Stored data
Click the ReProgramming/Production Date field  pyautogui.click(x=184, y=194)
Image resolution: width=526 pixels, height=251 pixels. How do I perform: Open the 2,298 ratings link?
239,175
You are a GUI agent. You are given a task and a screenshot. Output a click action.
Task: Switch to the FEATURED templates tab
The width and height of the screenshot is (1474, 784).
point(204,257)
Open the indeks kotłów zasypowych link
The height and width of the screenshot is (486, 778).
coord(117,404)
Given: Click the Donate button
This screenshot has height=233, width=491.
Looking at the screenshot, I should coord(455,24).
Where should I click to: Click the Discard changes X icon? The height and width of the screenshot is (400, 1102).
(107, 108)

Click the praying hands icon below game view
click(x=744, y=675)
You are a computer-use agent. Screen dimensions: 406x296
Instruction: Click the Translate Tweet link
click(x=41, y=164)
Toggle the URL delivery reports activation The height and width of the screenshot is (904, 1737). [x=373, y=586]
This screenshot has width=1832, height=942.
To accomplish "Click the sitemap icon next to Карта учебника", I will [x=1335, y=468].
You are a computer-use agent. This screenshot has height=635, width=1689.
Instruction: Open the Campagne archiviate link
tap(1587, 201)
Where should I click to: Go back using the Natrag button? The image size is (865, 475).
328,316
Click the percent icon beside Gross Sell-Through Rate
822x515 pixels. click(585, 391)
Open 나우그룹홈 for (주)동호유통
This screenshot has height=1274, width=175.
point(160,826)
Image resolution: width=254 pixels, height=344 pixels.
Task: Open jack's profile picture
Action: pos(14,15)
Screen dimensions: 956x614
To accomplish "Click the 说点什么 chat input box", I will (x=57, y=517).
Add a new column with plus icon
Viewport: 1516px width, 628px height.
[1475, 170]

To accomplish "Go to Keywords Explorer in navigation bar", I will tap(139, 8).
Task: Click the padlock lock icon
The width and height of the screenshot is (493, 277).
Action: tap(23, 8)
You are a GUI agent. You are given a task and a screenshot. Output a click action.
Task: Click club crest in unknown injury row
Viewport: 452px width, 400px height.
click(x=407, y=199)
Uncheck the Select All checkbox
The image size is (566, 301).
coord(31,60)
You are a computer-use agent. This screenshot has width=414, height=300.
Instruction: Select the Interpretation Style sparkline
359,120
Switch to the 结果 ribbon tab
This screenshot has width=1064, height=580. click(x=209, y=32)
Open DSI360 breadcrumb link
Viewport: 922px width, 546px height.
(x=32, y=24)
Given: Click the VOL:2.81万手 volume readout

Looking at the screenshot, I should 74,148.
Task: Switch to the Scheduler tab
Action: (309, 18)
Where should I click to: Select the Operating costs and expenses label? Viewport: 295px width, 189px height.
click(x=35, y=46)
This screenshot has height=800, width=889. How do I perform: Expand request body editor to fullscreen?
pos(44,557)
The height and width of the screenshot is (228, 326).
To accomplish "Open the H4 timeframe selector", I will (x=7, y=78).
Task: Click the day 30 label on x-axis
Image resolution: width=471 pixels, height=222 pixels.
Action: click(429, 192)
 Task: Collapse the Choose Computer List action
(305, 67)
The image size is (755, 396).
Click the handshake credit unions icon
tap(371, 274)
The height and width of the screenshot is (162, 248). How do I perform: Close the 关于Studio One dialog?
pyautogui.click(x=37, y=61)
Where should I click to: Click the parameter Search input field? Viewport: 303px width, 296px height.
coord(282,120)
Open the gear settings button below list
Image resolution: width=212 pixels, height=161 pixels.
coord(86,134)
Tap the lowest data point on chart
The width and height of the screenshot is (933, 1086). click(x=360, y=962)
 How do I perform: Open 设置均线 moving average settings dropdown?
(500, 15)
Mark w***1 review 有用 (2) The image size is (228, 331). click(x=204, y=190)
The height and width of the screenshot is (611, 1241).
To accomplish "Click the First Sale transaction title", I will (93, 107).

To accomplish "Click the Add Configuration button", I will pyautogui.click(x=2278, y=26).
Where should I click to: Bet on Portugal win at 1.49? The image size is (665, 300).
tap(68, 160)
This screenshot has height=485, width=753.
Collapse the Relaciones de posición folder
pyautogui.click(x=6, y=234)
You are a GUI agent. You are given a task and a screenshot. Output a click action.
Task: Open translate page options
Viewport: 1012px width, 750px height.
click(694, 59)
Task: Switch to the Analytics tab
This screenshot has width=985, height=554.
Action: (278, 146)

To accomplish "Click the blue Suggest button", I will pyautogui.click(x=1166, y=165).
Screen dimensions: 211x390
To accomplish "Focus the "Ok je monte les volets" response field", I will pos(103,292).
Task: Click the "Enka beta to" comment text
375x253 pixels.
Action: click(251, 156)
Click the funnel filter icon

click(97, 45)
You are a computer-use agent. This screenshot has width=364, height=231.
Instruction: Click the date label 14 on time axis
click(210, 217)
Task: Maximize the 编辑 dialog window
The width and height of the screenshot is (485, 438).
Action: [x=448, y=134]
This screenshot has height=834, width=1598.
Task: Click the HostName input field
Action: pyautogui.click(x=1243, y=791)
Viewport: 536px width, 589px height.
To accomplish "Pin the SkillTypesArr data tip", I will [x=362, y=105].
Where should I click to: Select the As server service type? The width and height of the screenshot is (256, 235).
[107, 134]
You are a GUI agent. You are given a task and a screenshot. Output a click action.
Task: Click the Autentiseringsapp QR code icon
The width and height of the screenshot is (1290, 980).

## What is being asked
Write out every entry above again, character for character.

## The response
Click the ReProgramming/Production Date field  pyautogui.click(x=184, y=194)
Image resolution: width=526 pixels, height=251 pixels. How do I perform: Open the 2,298 ratings link?
239,175
You are a GUI agent. You are given a task and a screenshot. Output a click action.
Task: Switch to the FEATURED templates tab
The width and height of the screenshot is (1474, 784).
point(204,257)
Open the indeks kotłów zasypowych link
The height and width of the screenshot is (486, 778).
coord(117,404)
Given: Click the Donate button
This screenshot has height=233, width=491.
Looking at the screenshot, I should coord(455,24).
Where should I click to: Click the Discard changes X icon? The height and width of the screenshot is (400, 1102).
(107, 108)

Click the praying hands icon below game view
click(x=744, y=675)
You are a computer-use agent. Screen dimensions: 406x296
Instruction: Click the Translate Tweet link
click(x=41, y=164)
Toggle the URL delivery reports activation The height and width of the screenshot is (904, 1737). [x=373, y=586]
This screenshot has width=1832, height=942.
To accomplish "Click the sitemap icon next to Карта учебника", I will [x=1335, y=468].
You are a computer-use agent. This screenshot has height=635, width=1689.
Instruction: Open the Campagne archiviate link
tap(1587, 201)
Where should I click to: Go back using the Natrag button? The image size is (865, 475).
328,316
Click the percent icon beside Gross Sell-Through Rate
822x515 pixels. click(585, 391)
Open 나우그룹홈 for (주)동호유통
This screenshot has height=1274, width=175.
point(160,826)
Image resolution: width=254 pixels, height=344 pixels.
Task: Open jack's profile picture
Action: pos(14,15)
Screen dimensions: 956x614
To accomplish "Click the 说点什么 chat input box", I will (x=57, y=517).
Add a new column with plus icon
Viewport: 1516px width, 628px height.
[1475, 170]

To accomplish "Go to Keywords Explorer in navigation bar", I will tap(139, 8).
Task: Click the padlock lock icon
The width and height of the screenshot is (493, 277).
Action: tap(23, 8)
You are a GUI agent. You are given a task and a screenshot. Output a click action.
Task: Click club crest in unknown injury row
Viewport: 452px width, 400px height.
click(x=407, y=199)
Uncheck the Select All checkbox
The image size is (566, 301).
coord(31,60)
You are a computer-use agent. This screenshot has width=414, height=300.
Instruction: Select the Interpretation Style sparkline
359,120
Switch to the 结果 ribbon tab
This screenshot has width=1064, height=580. click(x=209, y=32)
Open DSI360 breadcrumb link
Viewport: 922px width, 546px height.
(x=32, y=24)
Given: Click the VOL:2.81万手 volume readout

Looking at the screenshot, I should 74,148.
Task: Switch to the Scheduler tab
Action: (309, 18)
Where should I click to: Select the Operating costs and expenses label? Viewport: 295px width, 189px height.
click(x=35, y=46)
This screenshot has height=800, width=889. How do I perform: Expand request body editor to fullscreen?
pos(44,557)
The height and width of the screenshot is (228, 326).
To accomplish "Open the H4 timeframe selector", I will (x=7, y=78).
Task: Click the day 30 label on x-axis
Image resolution: width=471 pixels, height=222 pixels.
Action: click(429, 192)
 Task: Collapse the Choose Computer List action
(305, 67)
The image size is (755, 396).
Click the handshake credit unions icon
tap(371, 274)
The height and width of the screenshot is (162, 248). How do I perform: Close the 关于Studio One dialog?
pyautogui.click(x=37, y=61)
Where should I click to: Click the parameter Search input field? Viewport: 303px width, 296px height.
coord(282,120)
Open the gear settings button below list
Image resolution: width=212 pixels, height=161 pixels.
coord(86,134)
Tap the lowest data point on chart
The width and height of the screenshot is (933, 1086). click(x=360, y=962)
 How do I perform: Open 设置均线 moving average settings dropdown?
(500, 15)
Mark w***1 review 有用 (2) The image size is (228, 331). click(x=204, y=190)
The height and width of the screenshot is (611, 1241).
To accomplish "Click the First Sale transaction title", I will (93, 107).

To accomplish "Click the Add Configuration button", I will pyautogui.click(x=2278, y=26).
Where should I click to: Bet on Portugal win at 1.49? The image size is (665, 300).
tap(68, 160)
This screenshot has height=485, width=753.
Collapse the Relaciones de posición folder
pyautogui.click(x=6, y=234)
You are a GUI agent. You are given a task and a screenshot. Output a click action.
Task: Open translate page options
Viewport: 1012px width, 750px height.
click(694, 59)
Task: Switch to the Analytics tab
This screenshot has width=985, height=554.
Action: (278, 146)

To accomplish "Click the blue Suggest button", I will pyautogui.click(x=1166, y=165).
Screen dimensions: 211x390
To accomplish "Focus the "Ok je monte les volets" response field", I will pos(103,292).
Task: Click the "Enka beta to" comment text
375x253 pixels.
Action: click(251, 156)
Click the funnel filter icon

click(97, 45)
You are a computer-use agent. This screenshot has width=364, height=231.
Instruction: Click the date label 14 on time axis
click(210, 217)
Task: Maximize the 编辑 dialog window
The width and height of the screenshot is (485, 438).
Action: [x=448, y=134]
This screenshot has height=834, width=1598.
Task: Click the HostName input field
Action: pyautogui.click(x=1243, y=791)
Viewport: 536px width, 589px height.
To accomplish "Pin the SkillTypesArr data tip", I will [x=362, y=105].
Where should I click to: Select the As server service type? The width and height of the screenshot is (256, 235).
[107, 134]
You are a GUI agent. You are given a task and a screenshot. Output a click action.
Task: Click the Autentiseringsapp QR code icon
The width and height of the screenshot is (1290, 980).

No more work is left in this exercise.